Des textes byzantins[48], indiens[49] identifient les Türks aux Saces. Des types physiques europoïdes, parfois même clairs, sont régulièrement signalés chez les peuples turcs du haut Moyen Âge à nos jours et ils sont encore majoritaires dans certaines tribus turkmènes. Même en faisant la part de tous les autres éléments europoïdes qui ont pu être intégrés à date plus récente (Persans, Finno-Ougriens, etc.), l'apport iranien a dû être considérable. Les spécialistes russes en reconnaissent l'existence chez les Karakalpaks et de nombreux groupes ethnographiques Ouzbeks et Kazakhs[50] - L.V Olanine a mis en évidence dès 1920 comme fait marquant, une dolichocéphalie majoritaire chez les Turkmènes, et des pratiques de modelage crânien des nouveau-nés comme ultime écho des pratiques de l'Antiquité.

Les populations du Sistan-Balouchistan (Iran oriental)[modifier | modifier le code]

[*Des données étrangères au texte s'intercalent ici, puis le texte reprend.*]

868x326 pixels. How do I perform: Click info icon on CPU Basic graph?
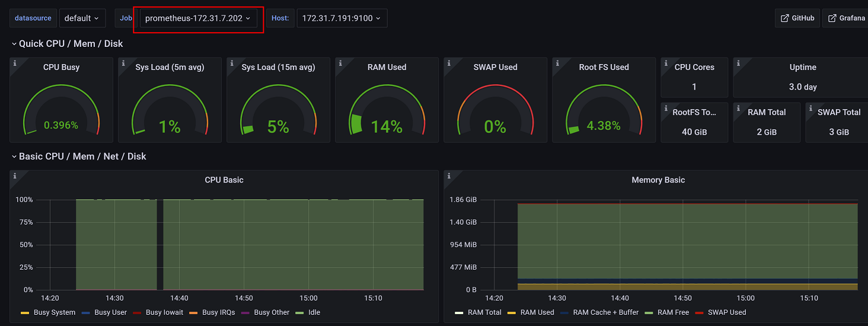(14, 175)
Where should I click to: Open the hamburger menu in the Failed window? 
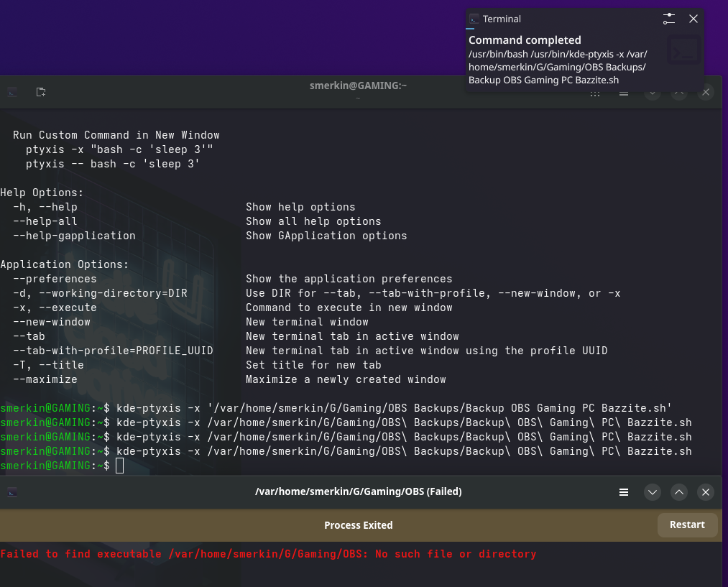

Souvent citées dans les ouvrages de références, les populations du Seistan présentent dans leur ethnogénèse un nombre important d'éléments saces associés à d'autres éléments iranophones (Yuezhi et tokharien). On peut trouver des éléments saces à travers le plus grand héros des cycles épiques de l'Iran sédentaire (Perse et Sogdiane) ; Roustam, couramment appelé Rustam-i-sagzî ou « Roustam le Sace ». Sa geste est connue principalement par le Livre des rois (Shâh Nâmeh), de Firdoûsî (936-1020), et illustrée non seulement par la peinture persane de diverses époques, mais aussi par des fresques sogdiennes du haut Moyen Âge comme celle de Pendjikent au Tadjikistan. Roustam et ses exploits sont inconnus de l'Avesta, et son cycle a été incorporé dans les épopées perses à une date inconnue : on a suggéré la période parthe, ou l'époque de la domination sace en Iran oriental (Seistan /Sakastâna).

Les populations de l'Afghanistan[modifier | modifier le code]

L'Afghanistan dispose d'une population comportant des éléments saces, issus des différents empires qui se sont succédé tout au long de l'Antiquité sur son sol, associée également à des éléments Yuezhi et tokharien. La langue est le tokharien

Saces en Chine[modifier | modifier le code]

Les traces des apports sont plus difficiles à détecter en Chine (v. Ouïghours)- des études chinoises ont été effectuées sur le patrimoine génétique des populations de Chine du Nord-Ouest. Elles révèlent des pourcentages importants de caractéristiques normalement associées aux europoïdes : 54 % chez les Ouïghours ; 34 % chez les Kazakhs turcophones de Chine ; 25 % chez les Dongxiang, mongolophones qui occupent une partie du Gansu, l'ancienne patrie des Yuezhi ; et 11 % à 14 % chez les Hui, sinophones musulmans.

Saces de l'Inde[modifier | modifier le code]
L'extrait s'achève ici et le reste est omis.